Bemerkenswert ist, dass bei der Entwicklung des Arbeitsmarkts Coronakrisen-Phänomene eine Rolle spielen, die zunächst gar nicht auf dem "Schirm" auftauchten. Sollte zum Beispiel verwirklicht werden, wofür sich als prominentester Protagonist Facebook-Chef Zuckerberg einsetzt, dass Konzerne ihre Arbeitsplätze verstärkt auf Home-Office verlagern, so fürchten Restaurants und Geschäfte, die bislang von der Nähe von Konzernniederlassungen von deren Kundschaft profitieren, Einbußen.

Auch aus der Kultur, Kino, Theater, Konzerte kommen Ängste, wonach der Betrieb so bald nicht wieder zur "alten Normalität" zurückfindet. "Die Wirtschaft, die ein Comeback schafft, wird ziemlich anders aussehen, als die, die geschlossen wurde", schreibt die New York Times. Wenn die Regeln zur sozialen Distanz die "neue Normalität" prägen, dann wird es weniger Restaurantbesucher geben, weniger Kunden für den Einzelhandel, für Veranstaltungen und für die Fluglinien.

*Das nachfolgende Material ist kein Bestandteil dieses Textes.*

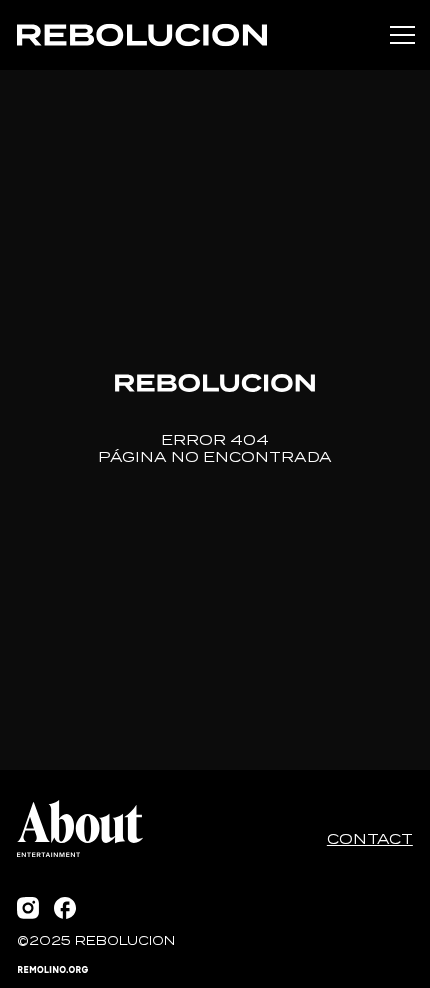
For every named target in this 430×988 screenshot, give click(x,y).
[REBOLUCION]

Einbruch bei der Industrieproduktion in der EU

Auch die Industrieproduktion in der EU erlebt einen historischen Einbruch, wie bei Makroskop genauer aufgeschlüsselt wird. Im März ist demnach die Produktion um minus 11,7 Prozent abgestürzt, für April werden deutlich schlimmere Zahlen erwartet.

Corona hat im März das Herz der europäischen Wirtschaft, die Industrieproduktion, schwer getroffen. Doch das ist erst der Anfang. Auch April und Mai werden angesichts heruntergefahrener Produktionen und gerissener Liefer- und Wertschöpfungsketten - nicht nur in der Auto- und Kraftfahrzeugindustrie und ihrer Zuliefererbetriebe - dramatische Zahlen liefern und aus dieser Krise die größte seit der Depression der Vorkriegszeit machen.

Makroskop

120 Milliarden Euro haben die Ausgangsbeschränkungen in Frankreich ("Confinement") gekostet, rechnet Le Monde heute vor. Im Zentrum des Artikels steht die Befürchtung, dass die Hoffnungen auf eine wirtschaftliche Erholung nur teilweise erfüllt werden und sich die Beschäftigungslage verdüstert. Es wird Pleiten geben und Entlassungen, kündigte Wirtschaftsminister Le Maire heute an.

Der Artikel spricht gar von "Wellen an Pleiten und Entlassungen". Als besonders gefährdete Branchen wird der Flugzeugbau, die Autoindustrie, von deren Produktion viele Zulieferer abhängigen, sowie die Stahlindustrie genannt und der Tourismus.

Der Staat könne nicht alle retten, heißt es am Ende des Artikels.